Work order 1
In the blog post about the tooltip bug, which browser did the initial design fail in?
Work order 2
Please extend the tooltip blog post, picking up after its final paragraph.

More Than Just Web Design | INTERNET ENGINEERING | APPLICATION | DESIGN

Catching Up On The Zs

Posted: 20/01/11

It's a Matter of Context

A recent project that I worked on required a custom "tooltip" to work on a table of data, popping up more information than you could reasonably expect to get in the table cell. The table cells were constrained in size, and used some relative positioned elements with absolute positioned children.

I am rather a fan of the Flowplayer tooltip jQuery plugin - it's dead simple to use and just works, usually. The initial design worked well in Firefox, Internet Explorer 8, all the other major browsers, but it all went wrong with Internet Explorer 7.

The problem was that the tooltip was popping up partially behind the data in the table. The obvious thing to do was to increase the css z-index of the tooltip - but there was no effect, even when the z-index was massively greater than anything else.

(Collected data)
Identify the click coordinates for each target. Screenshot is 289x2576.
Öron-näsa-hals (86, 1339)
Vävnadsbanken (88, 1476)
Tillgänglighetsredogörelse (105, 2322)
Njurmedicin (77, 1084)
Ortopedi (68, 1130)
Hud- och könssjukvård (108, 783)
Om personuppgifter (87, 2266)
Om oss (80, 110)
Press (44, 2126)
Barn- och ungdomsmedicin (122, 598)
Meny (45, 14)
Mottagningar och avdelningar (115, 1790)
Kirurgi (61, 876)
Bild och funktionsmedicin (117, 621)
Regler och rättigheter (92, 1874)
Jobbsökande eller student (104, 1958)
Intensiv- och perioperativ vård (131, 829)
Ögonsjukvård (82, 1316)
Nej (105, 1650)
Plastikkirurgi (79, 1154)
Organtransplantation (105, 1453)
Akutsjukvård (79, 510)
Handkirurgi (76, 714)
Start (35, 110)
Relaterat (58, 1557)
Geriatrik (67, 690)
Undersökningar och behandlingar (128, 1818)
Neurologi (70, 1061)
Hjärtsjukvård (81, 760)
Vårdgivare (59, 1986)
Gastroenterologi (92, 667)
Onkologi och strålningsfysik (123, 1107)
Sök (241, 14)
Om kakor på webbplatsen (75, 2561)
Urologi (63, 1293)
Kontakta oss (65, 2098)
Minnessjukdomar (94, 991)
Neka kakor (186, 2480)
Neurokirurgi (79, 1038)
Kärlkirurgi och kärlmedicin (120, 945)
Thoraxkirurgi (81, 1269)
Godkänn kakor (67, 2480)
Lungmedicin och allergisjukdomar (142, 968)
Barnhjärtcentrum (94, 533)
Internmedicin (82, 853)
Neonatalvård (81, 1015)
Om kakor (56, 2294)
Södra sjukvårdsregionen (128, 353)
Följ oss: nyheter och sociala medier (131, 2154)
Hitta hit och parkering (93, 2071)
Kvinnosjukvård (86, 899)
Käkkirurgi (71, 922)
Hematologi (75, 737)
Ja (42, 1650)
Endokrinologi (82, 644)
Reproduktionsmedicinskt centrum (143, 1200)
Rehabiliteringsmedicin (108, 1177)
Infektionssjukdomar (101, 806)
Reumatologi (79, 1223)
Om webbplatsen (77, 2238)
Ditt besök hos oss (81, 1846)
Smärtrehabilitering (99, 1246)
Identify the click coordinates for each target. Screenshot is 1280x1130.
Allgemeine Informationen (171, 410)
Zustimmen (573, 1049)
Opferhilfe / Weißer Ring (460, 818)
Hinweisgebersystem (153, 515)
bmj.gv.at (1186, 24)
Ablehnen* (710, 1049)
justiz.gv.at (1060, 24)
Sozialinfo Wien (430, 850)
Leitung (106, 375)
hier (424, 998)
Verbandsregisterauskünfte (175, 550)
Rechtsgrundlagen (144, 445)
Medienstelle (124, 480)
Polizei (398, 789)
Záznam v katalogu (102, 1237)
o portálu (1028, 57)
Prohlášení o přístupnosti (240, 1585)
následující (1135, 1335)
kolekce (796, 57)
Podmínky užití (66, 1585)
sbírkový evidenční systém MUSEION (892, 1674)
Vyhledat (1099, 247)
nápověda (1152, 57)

Exercise result 1
Internet Explorer 7

Exercise result 2
The problem, not surprisingly, was a "feature" of IE7 that causes it to create a new "stacking context" when ever it encounters a relatively positioned item which has the default z-index value of auto. The CSS spec states that a new stacking context is only to be created when the z-index is other than auto. Elements within the same stacking context obey the z-index value as you might expect, but another context will sit on top of these elements, no matter what you set the z-index to.

Because each of the table cells contained a relatively positioned element, in addition to the div required to hold the tooltip text, it wasn't possible to set up the elements to achieve the context required.

My solution in the end was to use the tooltip's ability to specify an empty element ID to use for the tooltip text, but to populate it with an AJAX call before showing it.